諫早湾の現実 捉えて30年 映像作家 岩永勝敏さん死去 82歳 漁業者の営み、生物に肉薄

30年かけて干潟の海の変化を記録した岩永さん=諫早市中田町の自宅、2017年4月撮影

 約30年間、諫早湾や有明海の希少な生物や干潟を撮影してきた長崎県諫早市のドキュメンタリー映像作家、岩永勝敏さんが2月27日、病気のため死去した。82歳。カメラを手に腰まで干潟に漬かり、漁業者の営みや生物に肉薄した映像はそれぞれへの敬愛に満ち、国内外で高く評価された。対立が続く国営諫早湾干拓事業の開門調査問題とは一線を画し、レンズを通して衰退する海の現実と真摯(しんし)に向き合った生涯だった。
 諫早市出身。高校卒業後、上京してフリーカメラマンとして活躍。1987年、干拓事業の開始を知り、消えゆく古里の原風景を記録しようと帰郷。1作目の「干潟のある海 諫早湾1988」は92年の国際海洋ドキュメンタリー映画祭で金賞を受賞。多様な伝統漁法を追った4作目「今、有明海は 消えゆく漁撈(ぎょろう)習俗の記録」は2006年、文化庁文化記録映画部門で大賞に輝くなど、「諫早湾シリーズ」5作品は評価されてきた。

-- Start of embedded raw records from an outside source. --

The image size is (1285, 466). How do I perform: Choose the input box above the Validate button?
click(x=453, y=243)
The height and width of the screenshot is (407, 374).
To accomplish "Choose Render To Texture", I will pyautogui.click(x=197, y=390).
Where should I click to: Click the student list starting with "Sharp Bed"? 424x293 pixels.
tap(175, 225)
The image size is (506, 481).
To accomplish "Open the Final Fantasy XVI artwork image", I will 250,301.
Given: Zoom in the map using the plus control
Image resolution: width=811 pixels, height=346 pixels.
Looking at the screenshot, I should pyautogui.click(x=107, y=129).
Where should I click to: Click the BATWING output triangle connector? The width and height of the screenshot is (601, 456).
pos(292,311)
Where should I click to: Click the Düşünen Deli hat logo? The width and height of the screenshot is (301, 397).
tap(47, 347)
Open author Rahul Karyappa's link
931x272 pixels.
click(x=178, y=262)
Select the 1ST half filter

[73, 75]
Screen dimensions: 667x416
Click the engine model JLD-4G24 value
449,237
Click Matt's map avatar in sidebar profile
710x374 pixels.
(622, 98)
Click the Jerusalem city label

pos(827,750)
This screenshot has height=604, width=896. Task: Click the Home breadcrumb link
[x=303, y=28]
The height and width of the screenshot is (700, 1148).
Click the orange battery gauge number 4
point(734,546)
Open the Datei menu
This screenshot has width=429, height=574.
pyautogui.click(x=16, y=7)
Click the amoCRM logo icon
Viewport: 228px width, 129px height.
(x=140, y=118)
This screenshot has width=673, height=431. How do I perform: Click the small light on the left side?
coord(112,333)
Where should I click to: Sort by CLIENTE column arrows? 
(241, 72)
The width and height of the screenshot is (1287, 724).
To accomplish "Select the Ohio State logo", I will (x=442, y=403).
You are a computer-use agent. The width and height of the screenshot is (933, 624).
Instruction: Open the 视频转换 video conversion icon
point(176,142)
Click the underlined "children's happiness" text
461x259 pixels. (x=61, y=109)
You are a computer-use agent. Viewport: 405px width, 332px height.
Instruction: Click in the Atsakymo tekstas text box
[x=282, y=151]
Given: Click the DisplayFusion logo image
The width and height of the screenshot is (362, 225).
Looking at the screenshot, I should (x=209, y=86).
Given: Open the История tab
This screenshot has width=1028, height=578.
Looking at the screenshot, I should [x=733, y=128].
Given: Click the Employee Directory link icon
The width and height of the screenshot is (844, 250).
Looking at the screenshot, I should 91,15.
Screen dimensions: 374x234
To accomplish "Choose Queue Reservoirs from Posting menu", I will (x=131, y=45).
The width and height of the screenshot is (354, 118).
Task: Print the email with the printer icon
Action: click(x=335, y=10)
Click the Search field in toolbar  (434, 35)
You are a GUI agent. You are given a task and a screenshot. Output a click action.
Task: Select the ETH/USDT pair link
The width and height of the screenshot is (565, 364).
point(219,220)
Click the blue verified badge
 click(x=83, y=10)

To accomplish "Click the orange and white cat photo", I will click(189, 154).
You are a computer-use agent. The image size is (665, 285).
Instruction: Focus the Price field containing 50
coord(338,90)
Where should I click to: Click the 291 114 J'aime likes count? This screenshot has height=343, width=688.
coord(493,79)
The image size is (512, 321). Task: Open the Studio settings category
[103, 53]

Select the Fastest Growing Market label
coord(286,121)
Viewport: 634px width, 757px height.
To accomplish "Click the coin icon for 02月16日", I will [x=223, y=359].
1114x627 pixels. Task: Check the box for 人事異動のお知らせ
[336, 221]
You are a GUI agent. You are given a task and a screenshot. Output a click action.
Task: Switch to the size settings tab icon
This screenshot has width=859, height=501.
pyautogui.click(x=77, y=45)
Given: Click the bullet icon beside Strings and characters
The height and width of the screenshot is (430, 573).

 干潟の写真を撮影していた諫早市の富永健司さん(81)は高校の一学年下で、初期の諫早湾シリーズ制作に協力。「豪快だが内面はナイーブ。潟土に入って撮影する手法は潮が満ちてくると、身体が飲み込まれる危険があった。命懸けで誰もまねできない」
 2017年に完成した「苦渋の海 有明海1988-2016」。「干潟の海の変化を追った完結編」と位置付け、本紙取材にこう答えた。「開門問題とは関係なく、世界の環境変化を考えると、有明海の再生は難しい。人間の愚かさが根底にある」。監修に関わった富永さんは「顔をしかめて今の海を見ていたから、『苦渋の海』と題したのではないか」と推し量る。
 「2019年某月、享年80歳にて死去致しました。今後、一切お構い無くお忘れ下さいます様」-。19年初め、岩永さんが知人らに送ったはがき。その直後、脳出血で倒れて以降、3年余り病床で過ごした。
 行きつけだった大村市西本町の料理店「おるびす」の岩本尚洋さん(66)は「はがきに怒って連絡しなかったら、『届いた?』と電話してきた」と憎めない人柄を振り返る。「誰とでもすぐ仲良くなる愛にあふれる人。漁業者を追ったドキュメントは、一人では声を上げられない人たちの話を記録して、正義感の強いおっちゃんだと思った」
 四半世紀、連れ添った妻の直子さん(73)は「物事や人の表面だけでなく、その奥底に潜む真理を読み取っていた。言いたいことを言い、突然、行動する人だったが、生きとし生けるものすべてに優しかった」と語る。葬儀は、はがきに書かれていた通り無宗教で営み、好きだったジャズを流し続けた。